Als we kijken naar de regionale spreiding van de huidige Tweede Kamerleden, met als uitgangspunt hun huidige woonplaats, ontstaat het volgende beeld. Het totaal aantal Kamerleden staat op 149, omdat er bij de VVD momenteel 1 vacature is na het vertrek van Mariëlle Paul naar het kabinet:

Tabel 1: spreiding van huidige Kamerleden naar woonprovincie op het moment van de Tweede Kamerverkizingen van 2021

Woonprovincie

Aantal

Percentage

Zuid-Holland

46

31 %

Noord-Holland

35

23 %

Utrecht

15

10 %

Noord-Brabant

13

9 %

Gelderland

8

5 %

Groningen

8

5 %

Limburg

7

5 %

Friesland

4

3 %

Overijssel

5

3 %

Drenthe

3

2 %

Flevoland

2

1 %

Zeeland

2

1 %

België (Brussel)

1

1 %

Totaal

149

Uit dit overzicht blijkt dat 64% van de huidige Kamerleden in één van de drie Randstadprovincies woonde op het moment van de Tweede Kamerverkizingen van 2021. Dat is in lijn met de bovenstaande analyse over de periode 1958-2019.

Cijfers van PDC boekstaven dus de stelling van Evert Meijers: de meerderheid van de Kamerleden woont in de Randstad, en kijkend naar de trend sinds 1988 is daar nog steeds een stijgende lijn zichtbaar.

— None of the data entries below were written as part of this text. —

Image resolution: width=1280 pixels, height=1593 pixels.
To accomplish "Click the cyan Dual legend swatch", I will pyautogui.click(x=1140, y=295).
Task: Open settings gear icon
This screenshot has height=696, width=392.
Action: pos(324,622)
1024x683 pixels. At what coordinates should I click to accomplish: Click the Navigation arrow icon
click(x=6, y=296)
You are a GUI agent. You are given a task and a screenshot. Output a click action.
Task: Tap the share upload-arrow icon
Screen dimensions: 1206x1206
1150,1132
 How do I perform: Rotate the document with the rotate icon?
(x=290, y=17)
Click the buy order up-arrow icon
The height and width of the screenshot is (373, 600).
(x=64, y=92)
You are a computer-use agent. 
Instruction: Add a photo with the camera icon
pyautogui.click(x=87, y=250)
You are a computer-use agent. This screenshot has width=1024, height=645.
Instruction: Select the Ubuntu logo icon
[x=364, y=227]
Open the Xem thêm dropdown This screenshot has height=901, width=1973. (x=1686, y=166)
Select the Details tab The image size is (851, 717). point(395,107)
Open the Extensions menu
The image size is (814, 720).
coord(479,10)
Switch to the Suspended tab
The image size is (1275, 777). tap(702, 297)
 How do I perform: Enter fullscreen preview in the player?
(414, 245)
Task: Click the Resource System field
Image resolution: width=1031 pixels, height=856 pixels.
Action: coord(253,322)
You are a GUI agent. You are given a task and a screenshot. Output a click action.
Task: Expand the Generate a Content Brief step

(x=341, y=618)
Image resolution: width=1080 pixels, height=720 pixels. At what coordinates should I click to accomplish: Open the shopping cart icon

Fauke Deceuninck is als eindredacteur bij PDC verbonden aan het Montesquieu Instituut.

Reacties (4)

#1 Eric

Ik kom van buiten de randstad en heb daar met uitzondering van mijn studietijd ook altijd gewoond en irriteer me ook weleens aan de beperkte randstedelijke kijk op problemen. Toch lijken de cijfers enige nuances te missen. Bijvoorbeeld, hoeveel van de kamerleden van buiten de randstad zijn zich in de randstad gaan vestigen, dat lijkt mij uit praktische overwegingen vaak voor te komen. 46 leden in Zuid-Holland lijkt daar een sterke indicatie voor. Dan zijn er ook nog de mensen die opgroeien buiten de randstad maar daar gaan studeren en blijven hangen. Hoelang zou je dan in de randstad moeten wonen om het buitenrandstedelijke perspectief te verliezen?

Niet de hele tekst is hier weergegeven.